Studies show that market entrances by insurers have a greater effect when there are few in a market, compared with when there are already many. (A more precise measure of competition takes into consideration enrollments into plans offered by insurers, not just number of insurers: A four-insurer market in which one has 90 percent of all enrollment is less competitive than a four-insurer market in which enrollment is split evenly.)

Of course, other things influence premiums and their growth, like costs associated with hospitalphysician or pharmaceutical markets. Rigorous research controls for such confounding factors when assessing the effects of competition.

Steve Pizer of Northeastern University, Roger Feldman of the University of Minnesota and I exploited a rapid government revision of payment rates to private plans participating in Medicare Advantage markets in 2001. This revision allowed us to observe plan designs under two sets of payment rates offered close in time, and before confounding cost factors could have changed. From this natural experiment, we found that greater competition lowers premiums and raises benefits.

Researchers from the Congressional Budget Office and Vanderbilt University recently examined the effects of competition on premiums in the 34 regional markets of Medicare’s prescription drug program, known as Part D. In 2010, an average Part D region was served by 18 insurers.

The researchers found that if one additional insurer had entered the market, premiums would have fallen by 0.4 percent. The savings are modest because there are diminishing returns to competition: Adding one insurer to a market with 18 has a much smaller effect than adding one to a market in which only a few insurers participate.

Other work by Ms. Dafny also demonstrates diminishing returns to competition. She examined data from a sample of large employers from 1998-2005. In years in which employers earned higher operating profits, they paid higher premiums, but only in markets with 10 or fewer insurers. She found the largest effects in markets with fewer than five insurers; the more insurers in the market, the lower the premium increases.

Similarly, recent analysis by the Urban Institute found higher premiums in less competitive markets.

The good news is that markets will be more competitive in many exchanges in 2015, as more insurers offer plans. UnitedHealthcare has announced it will enter as many as 24 markets, for example.

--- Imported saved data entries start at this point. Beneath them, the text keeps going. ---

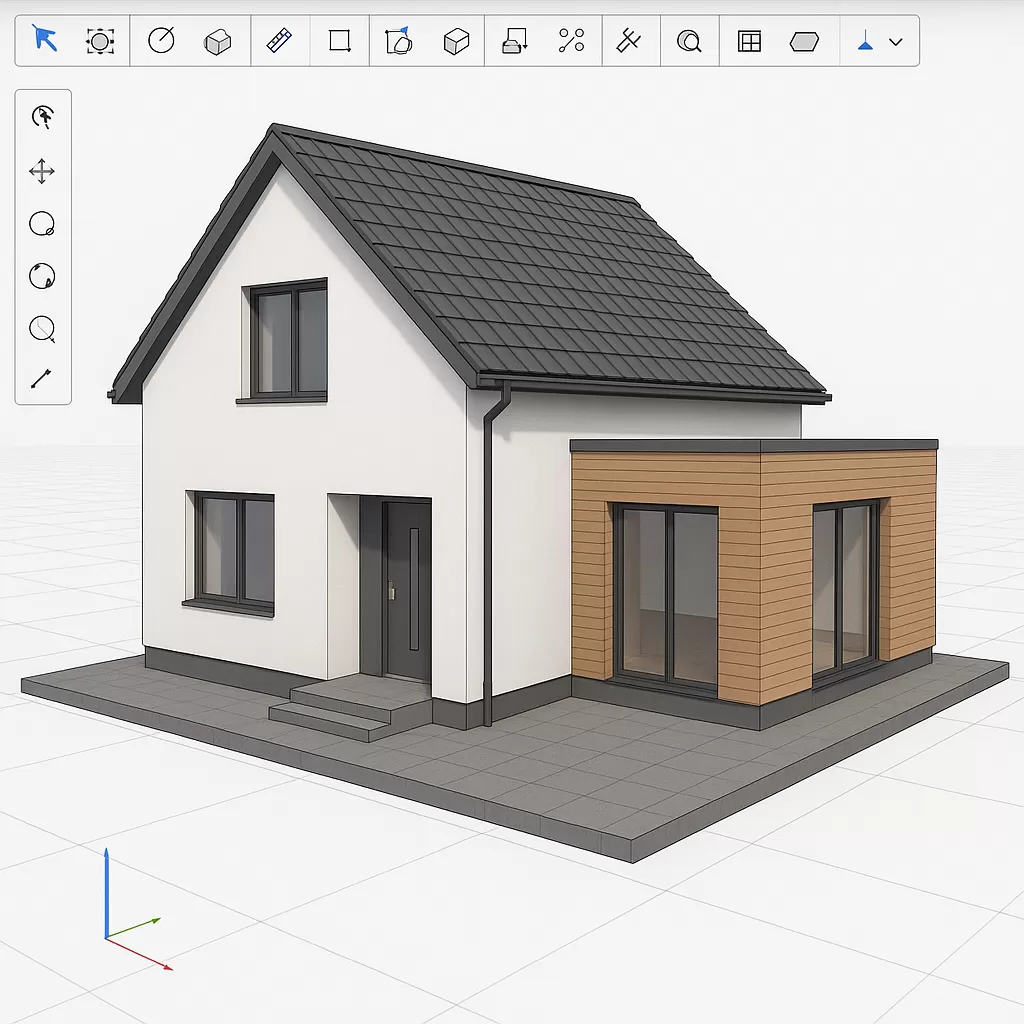Select the circle drawing tool

tap(160, 41)
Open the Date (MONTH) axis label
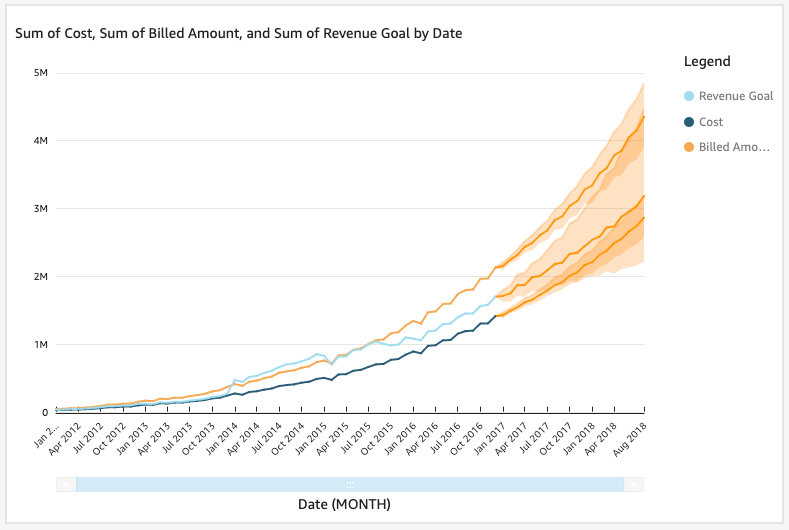This screenshot has height=530, width=789. pos(344,505)
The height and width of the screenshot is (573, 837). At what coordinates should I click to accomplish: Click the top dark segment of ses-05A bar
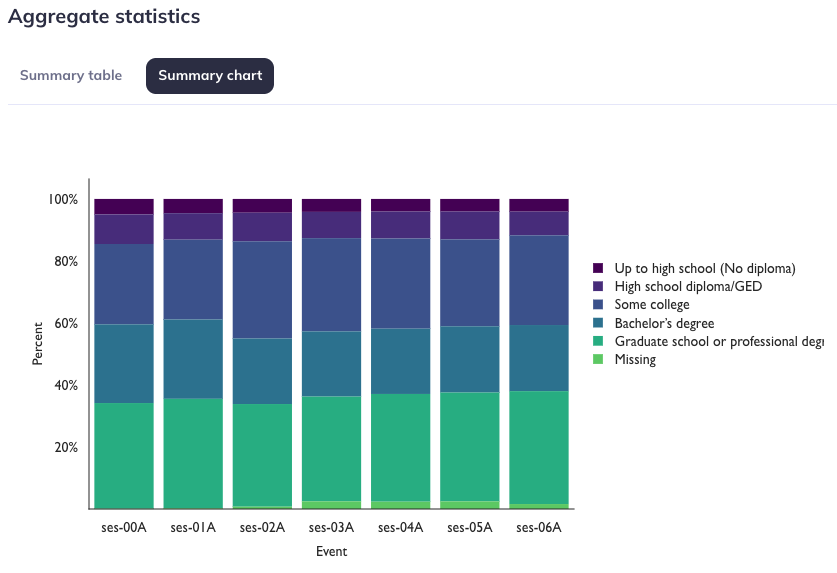tap(470, 205)
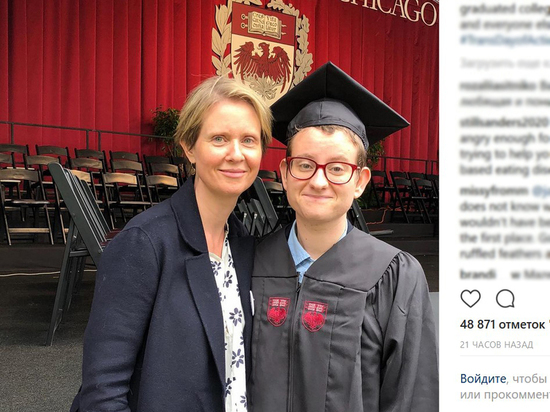This screenshot has width=550, height=412.
Task: Open commenter brandi's profile
Action: 478,274
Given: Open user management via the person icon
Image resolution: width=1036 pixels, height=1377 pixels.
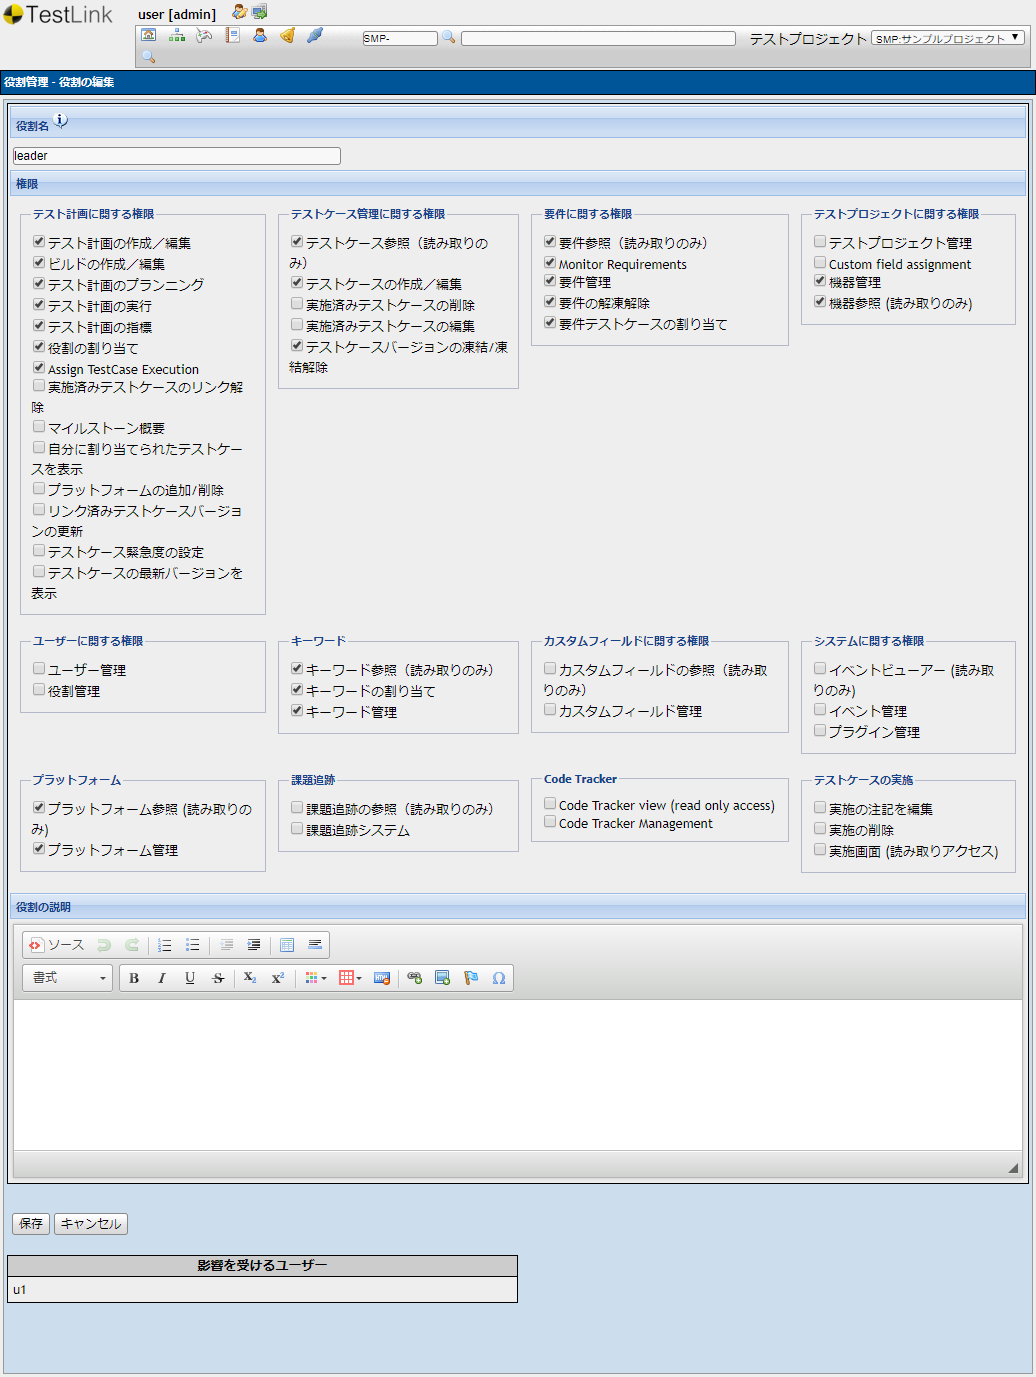Looking at the screenshot, I should pos(259,34).
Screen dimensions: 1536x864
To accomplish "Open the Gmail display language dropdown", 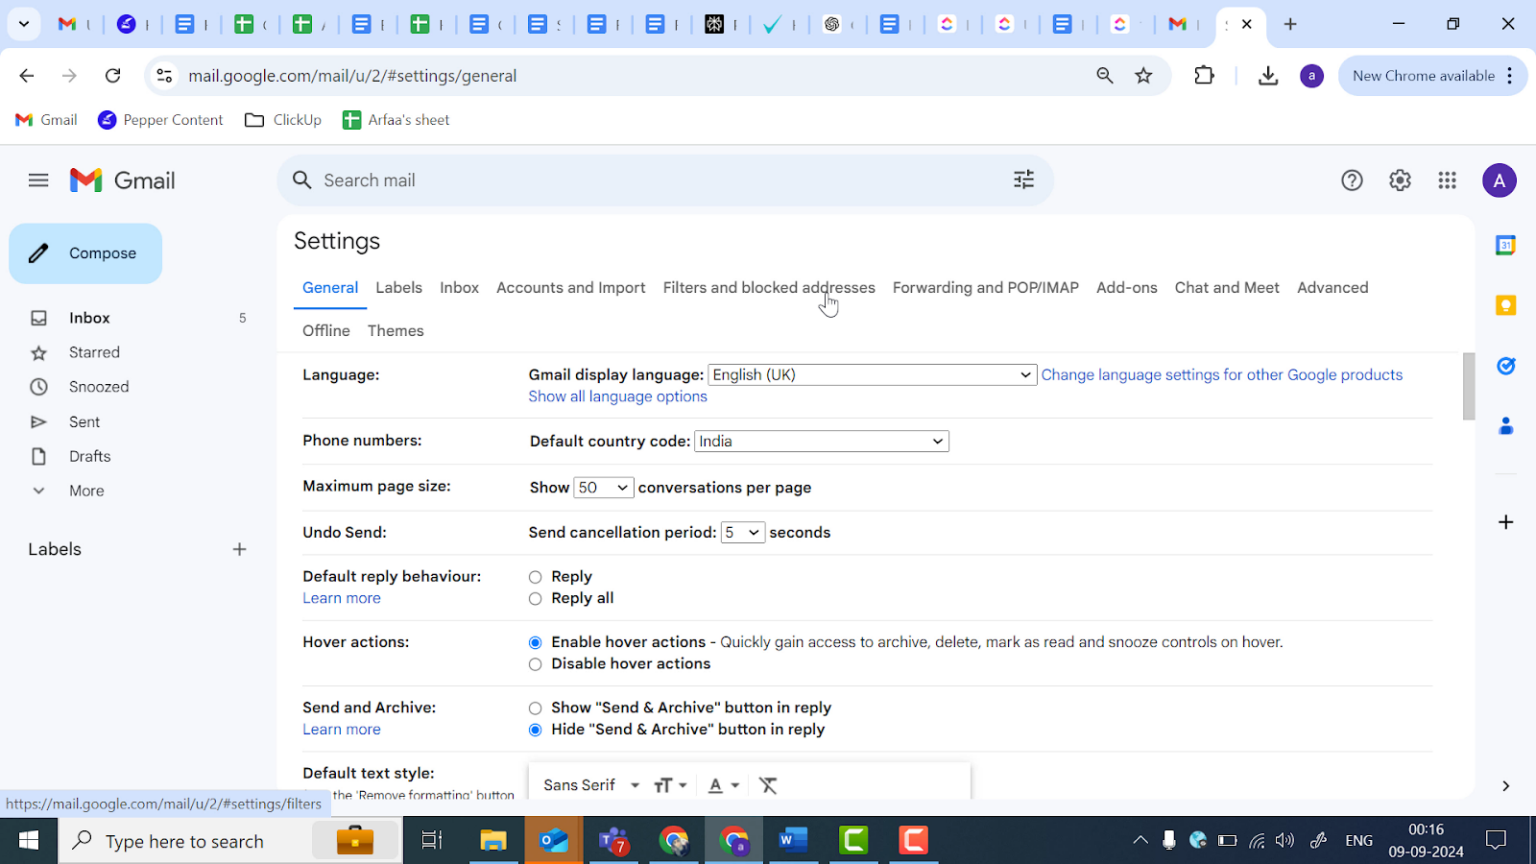I will pyautogui.click(x=871, y=374).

The University of Pennsylvania health economist Robert Town, co-author of a comprehensive review of competition in health care markets, thinks that insurers are being drawn to exchanges by favorable market conditions: “The increase is being driven, I believe, by insurers seeing that the volume of enrollment on the exchanges is meeting/exceeding predictions.”

How might we make exchanges with low levels of competition even more attractive to potential participants? Ms. Dafny thought that some changes in how exchanges operate could help. She suggested favorable placement of new insurers’ plans “in search results, on-site ads, or automatic enrollment of certain individuals.” Another possibility is allowing some organizations “to offer insurance on a trial basis before having to satisfy all of the standards imposed by state departments of insurance.”

For a given individual, gains from competition could be offset by other effects on net premiums, like subsidy level or age. So even if President Obama’s promised $2,500 savings actually materialize for some people, they won’t for others. By one interpretation, it was ambitious for the president to have ever made that promise. Premiums almost always go up year to year. However, if competition can be enhanced, particularly where it is weakest, premiums could come down considerably in the future, relative to what they would otherwise be in more concentrated markets.

The premise that consumers can save money in more competitive health insurance markets is reasonable. The challenge is to lure enough competitors to reap the benefits.